## TO BE DONE:
Copy every line of the entries below word for word, leaving out the pictures.

## TASK INPUT:
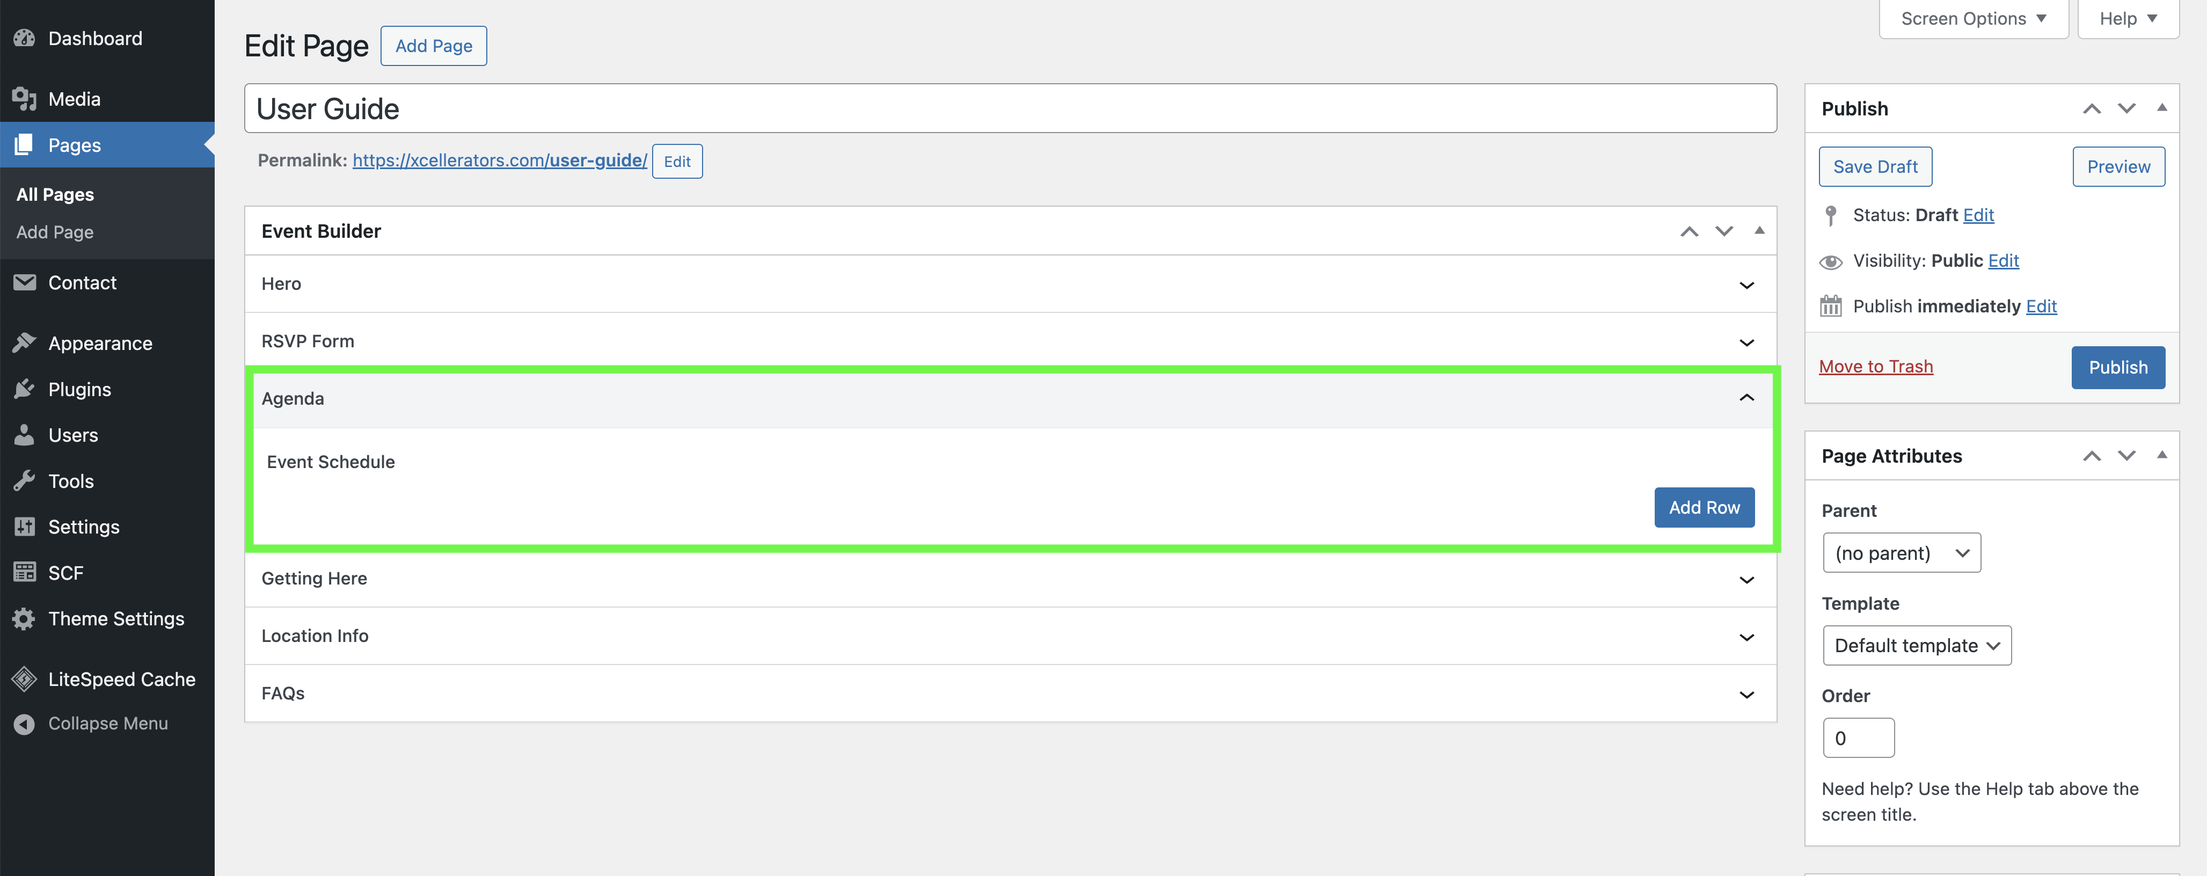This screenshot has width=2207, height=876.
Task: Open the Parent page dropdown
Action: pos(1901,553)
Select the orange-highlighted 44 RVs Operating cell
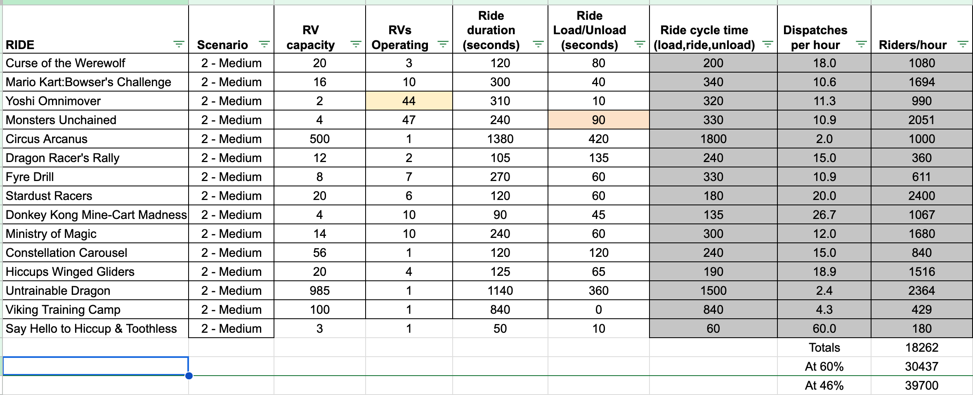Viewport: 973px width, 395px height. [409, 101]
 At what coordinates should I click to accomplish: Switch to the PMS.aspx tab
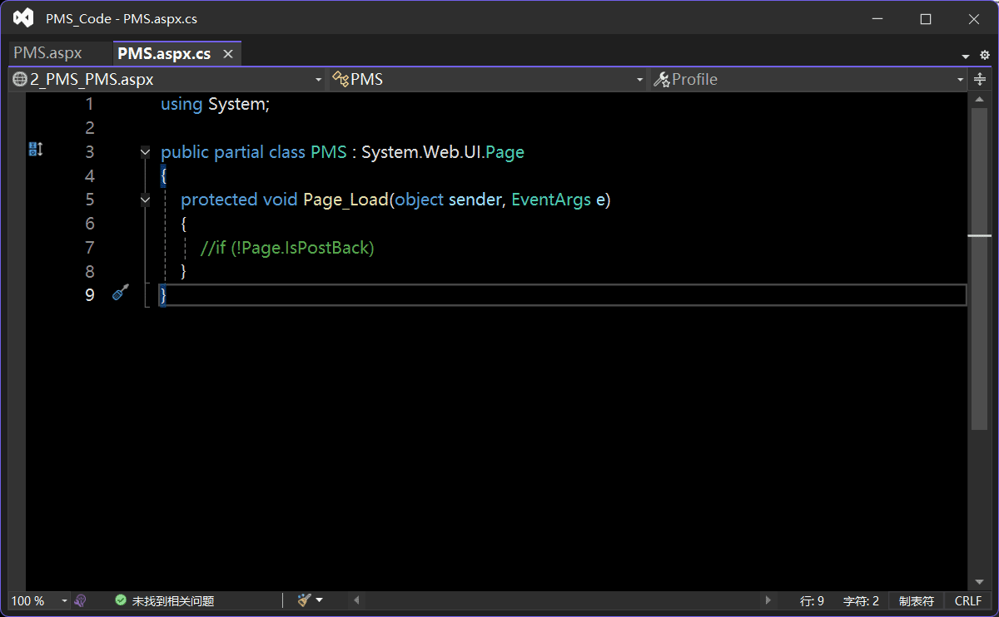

## ANSWER BELOW:
This screenshot has width=2207, height=876.
Task: Open the Parent page dropdown
Action: pos(1901,553)
Select the orange-highlighted 44 RVs Operating cell
Viewport: 973px width, 395px height. [409, 101]
 At what coordinates should I click to accomplish: Switch to the PMS.aspx tab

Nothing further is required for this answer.